FDAWU General Secretary Sankaradass S Chami said the union worked closely with the company to secure fair outcomes for affected workers. Union representatives were present during a March 31 briefing to ensure clear communication and address employee concerns.
The union is continuing to support workers through job matching, career advisory and skills upgrading initiatives, including linking them to resources under the National Trades Union Congress (NTUC), such as the Employment and Employability Institute.
Employees impacted by the layoffs will receive retrenchment benefits aligned with the Tripartite Advisory on Managing Excess Manpower and Responsible Retrenchment, with payouts based on salary and years of service.
This latest move follows two earlier rounds of job cuts. In 2022, Yeo’s retrenched 32 employees, citing changing consumer behaviour, retail conditions and rising cost pressures. In December 2024, another 25 roles were cut after Swedish oat milk producer Oatly shut its Singapore plant, affecting workers hired for joint production.
The restructuring comes amid longer-term shifts in Yeo’s business performance and revenue mix. While the SGX-listed company reported a net profit of S$21.1 million for the financial year ended December 2025, up from S$6.9 million the previous year, both overall revenue and core food and beverage sales declined, reflecting weaker consumer spending and intensifying competition.
Over the past decade, Yeo’s revenue has trended downward, falling from S$443 million in 2015 to S$328 million in 2024. Singapore’s contribution has also shrunk significantly, dropping from about one-third of total revenue in 2015 to roughly 20 per cent in 2024.

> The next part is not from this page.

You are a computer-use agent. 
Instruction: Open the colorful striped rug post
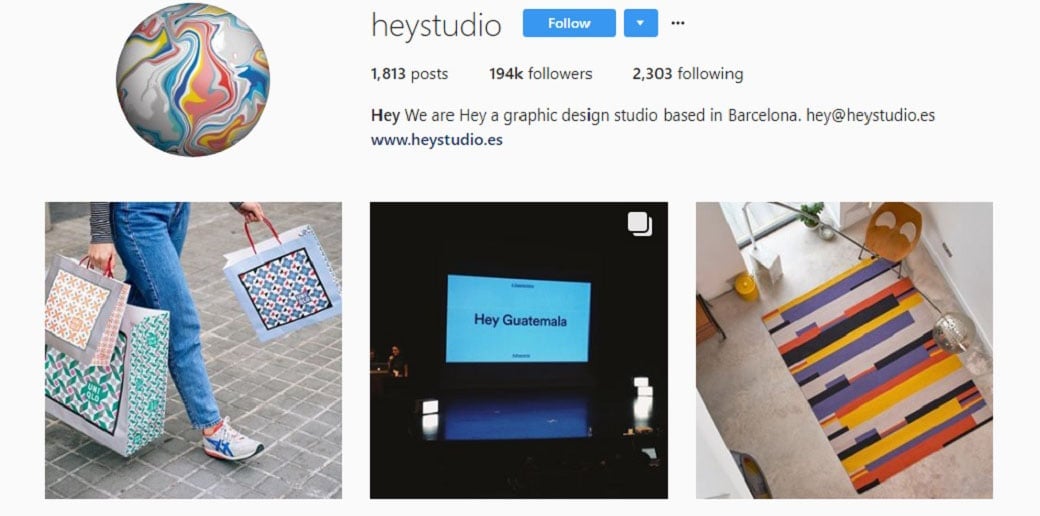[844, 350]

In contrast, Malaysia and Brunei have grown in importance, now accounting for about half of the company’s total revenue, underscoring the strategic rationale behind shifting production capacity to the region.
Yeo’s said the consolidation will allow its Malaysian operations to take on a greater share of production while ensuring a stable supply of products for the Singapore market. The company added that the restructuring will not have a direct impact on beverage prices.
The move comes amid a broader wave of restructuring in Singapore’s manufacturing and consumer goods sector. Just days earlier, Asia Pacific Breweries Singapore, a subsidiary of Heineken, announced plans to wind down large-scale brewing operations in the country over the next two years, a move expected to affect around 130 roles.
Founded over a century ago, Yeo’s remains one of Singapore’s most recognisable home-grown brands, known for its range of Asian beverages such as soya milk and chrysanthemum tea, distributed across more than 30 markets worldwide.